Maybe. But there's another potential explanation: Is this simply what happens to closers? That is the theory of one baseball man I talked with on Monday. The list of closers who were great for short bursts of time is daunting. Mark Davis won a Cy Young in 1989, he was all but unpitchable one year later. Bobby Thigpen saved 57 games in 1990, he was was minus-1 Wins Above Replacement for the rest of his career. Bryan Harvey ... Chad Cordero ... J.J. Putz ... Robb Nen ... Michael Jackson ... Derrick Turnbow ... Jeff Russell ... B.J. Ryan ... you can name two dozen others ... they had dominant seasons as closers, some of them had multiple dominant seasons, but then it ended, maybe because of injury, maybe because the league figured them out, or maybe because closers, like running backs and boy bands, live thrilling but short lives.

Another baseball executive kept asking me through the years why the Royals would not make Soria into a starter. I had written about that topic a few times, and he was adamant that the Royals were making a huge mistake keeping Soria in the closer's role. He had three reasons. His first reason was that the Royals, being a lousy team, did not need a closer. Made sense. His second reason was that Soria was worth SO MUCH MORE as a starter than as a closer, and it's the job of lousy teams to maximize their assets. Also made sense. But three, he believed that -- sooner rather than later -- Soria would become ineffective as a closer because that's what happens to all but the a handful of them. And when that happened, he said, the Royals would be stuck with the least valuable commodity on earth: A worn out closer.

I believed in the logic of his first two reasons -- I thought that the Royals really didn't need an established closer in their stage of development, and I thought that they owed it to themselves and Soria to at least find out if the guy could become a dominant starter. He had many of the attributes. He had four pitches. He had been a starter throughout the minor leagues. He seemed vaguely interested in becoming a starter again (though he never said anything publicly ... that's Soria).

But I have to say that I did not buy the third reason at all. I figured Soria would be a dominant closer for a long time to come. I figured that his kind of magic does not wear off, not until he was much older. Soria only turned 27 two weeks ago. Then, this year happened and Soria has been pulled as closer.

The magic could return. This could just be a dry spell. This could just be a blip. He could be hurting a bit. He could take a little time off from closing, regain his command and the swing-and-miss movement of his pitches, return to the closer role and be the old Joakim Soria again. Absolutely that could happen. Soria, above all else, is a driven young man who has handled beautifully every baseball challenge in his life.

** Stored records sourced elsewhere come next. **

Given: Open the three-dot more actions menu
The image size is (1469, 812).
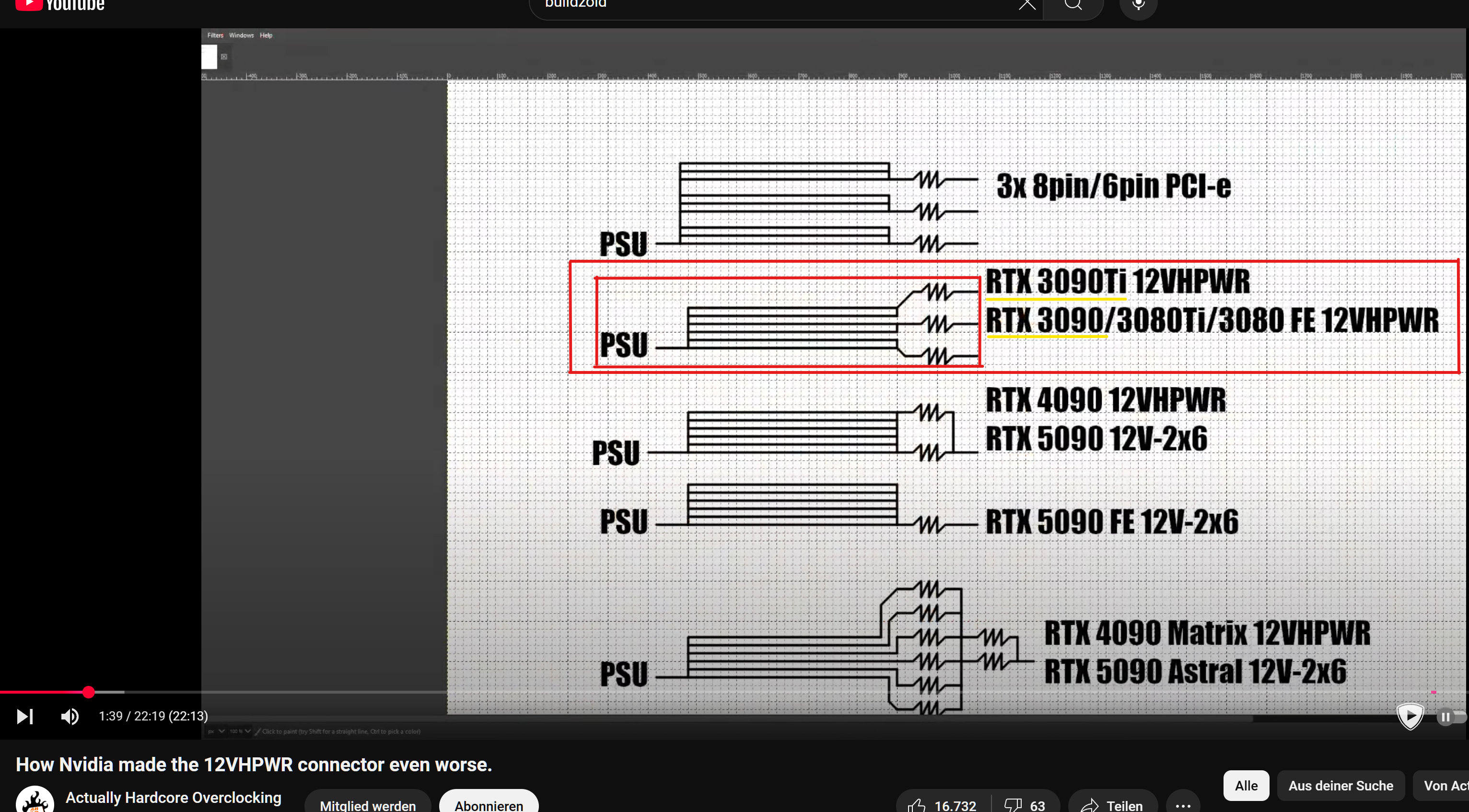Looking at the screenshot, I should click(x=1183, y=805).
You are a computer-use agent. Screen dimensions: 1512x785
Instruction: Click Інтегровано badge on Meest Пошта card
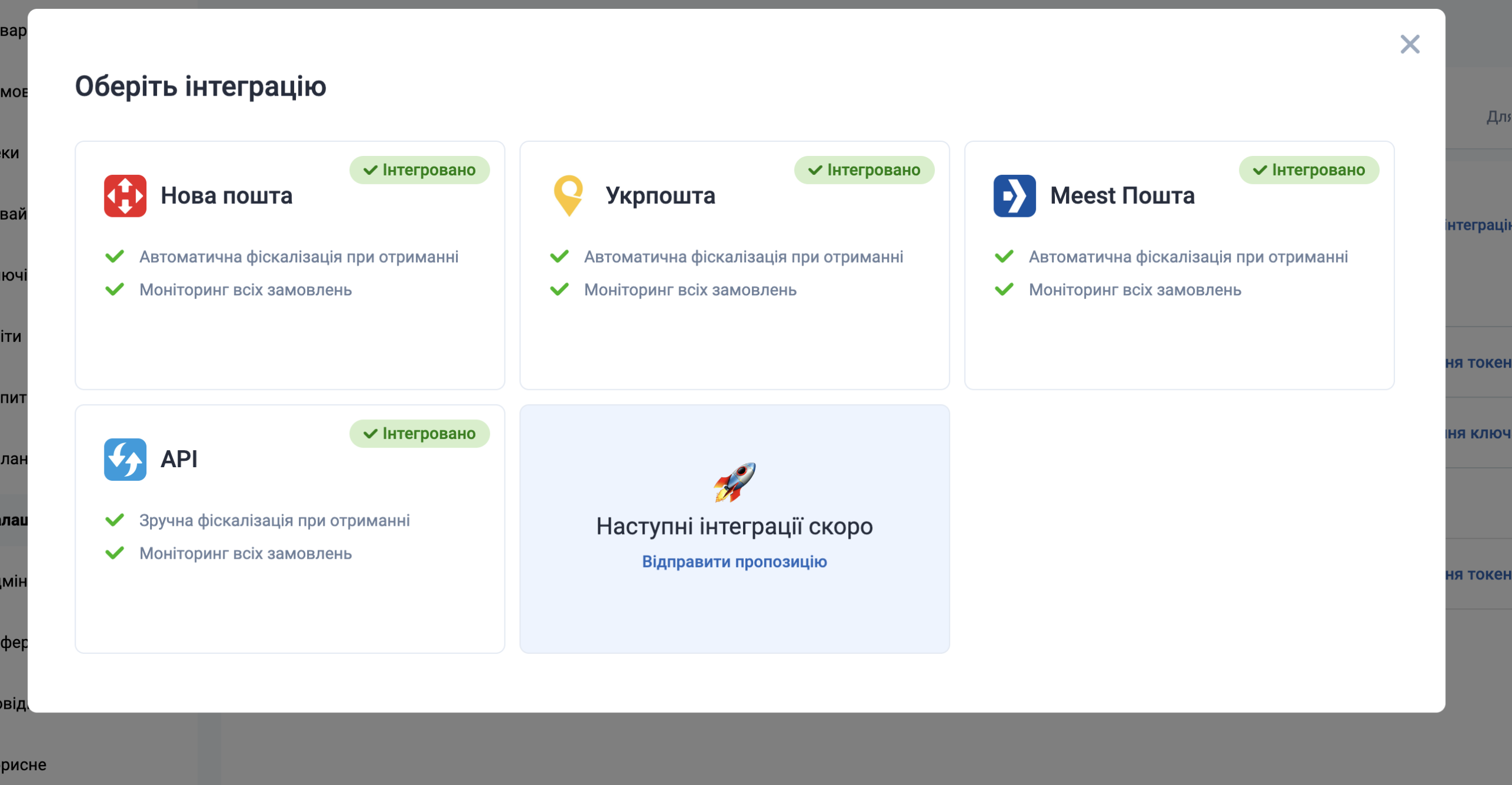click(1309, 170)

But it's also true that the history of struggling closers is not kind. The Royals have become a fun team to watch in many ways. Eric Hosmer is a terrific young hitter. Alex Gordon seems to have found his groove after four up-and-down-and-very-down years. Alcides Escobar can't hit a lick, but he is playing breathtaking shortstop -- it's only 50 or so games but it's already apparent that he's remarkable throwing out runners from the hole. He gets to those ground balls deep in the hole, and you wonder if he has time to even make the play close, and he throws out hitters by two steps. It feels almost singular the way he does it.* The Royals have a bunch of promising young pitchers in the bullpen, and now that Danny Duffy has been called to the big leagues the parade of promising young starters that overflows in the system is arriving.

*This is one of those times when the eyes and stats match. Every game, it seems, Escobar makes a play -- especially to his right -- that blows the mind. And sure enough, Escobar is a startling +17 on the Dewan Plus/Minus, and +13 on balls hit into the hole.

There are many more prospects on the way which is why it should be fun to be a Royals fan for the next few years. But I think most Royals fans simply assumed Soria would be the dominant closer. He seemed like the one sure thing. But that's the thing about baseball isn't it? With closers there are no sure things -- at least no sure things not named Mariano Rivera.